Surgical stabilization is recommended.

Options include:

  • Open reduction and internal fixation (ORIF)
  • Primary arthrodesis (fusion)

Surgical Management

ORIF

Traditional approach using:

  • Transarticular screws
  • Bridge plates
  • Combination constructs

Advantages

  • Preserves joints
  • Allows restoration of anatomy

Primary Fusion

Fusion of unstable joints, particularly:

  • First TMT joint
  • Medial column injuries

Evidence

Many studies demonstrate:

  • Similar outcomes compared with ORIF
  • Slight trend toward improved functional scores in some series

However, differences are often not clinically significant.

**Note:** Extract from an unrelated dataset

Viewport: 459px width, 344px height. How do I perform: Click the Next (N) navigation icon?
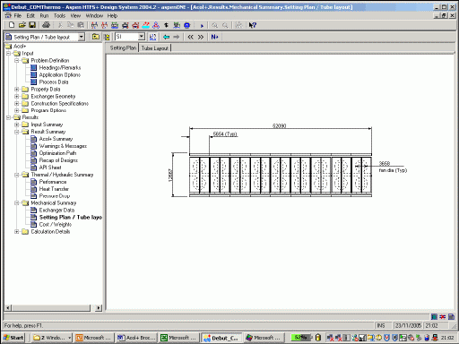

Screw Fixation vs Bridge Plating

Bridge Plate Advantages

  • Better reduction quality
  • Slightly improved functional outcomes in some studies

Biomechanics

Both techniques provide comparable stability.


Percutaneous Fixation

Indications

Selected injuries with:

  • Minimal displacement
  • Reducible Type B patterns

Advantages

  • Less soft tissue dissection
  • Reduced surgical morbidity

Success depends on achieving an anatomical reduction.


Surgical Principles

Stress Fluoroscopy

Perform before fixation to identify:

  • Unstable rays
  • Additional ligament injuries

Common Fixation Strategy

May include:

Home Run Screw

Placed from:

  • Medial cuneiform
  • Into the second metatarsal base

Restores Lisfranc stability.

Additional Procedures

  • First TMT fusion if unstable
  • Bridge plating of second and third TMT joints

Timing of Surgery

Definitive Fixation

Usually delayed:

  • 10 to 15 days after injury
  • Allows swelling to subside

Severe Dislocations

If marked displacement exists:

Initial Management

  • Closed reduction
  • Temporary K wire fixation
  • External fixation if required

Definitive Surgery

Performed once soft tissues recover.


Implant Removal

Current Evidence

Routine implant removal is not always necessary.

Screw Fixation

Often removed around 6 months.

Plates

Usually retained unless symptomatic.

Functional outcomes appear similar whether implants are removed or retained.


Postoperative Protocol

First 6 Weeks

  • Posterior splint or cast
  • Strict non weight bearing

Following 4 Weeks

  • Partial weight bearing in walking boot

Rehabilitation

  • Progressive return to full weight bearing
  • Strengthening and gait training

Associated Injuries

Always assess for:

  • Metatarsal fractures
  • Cuneiform fractures
  • Cuboid injuries
  • Additional midfoot instability
  • Other tarsal injuries

Take Home Messages

  1. The second metatarsal is the keystone of the Lisfranc joint complex.
  2. Plantar ecchymosis is a highly important clinical sign.
  3. Weight bearing radiographs are essential when a Lisfranc injury is suspected.
  4. CT scanning is extremely useful for detecting occult fractures and surgical planning.
  5. Stable injuries can be managed nonoperatively.
  6. Unstable injuries generally require surgical stabilization.
  7. Anatomical reduction is the most important predictor of a successful outcome.
  8. The debate between ORIF and primary fusion continues, but both can provide excellent results when reduction is achieved accurately.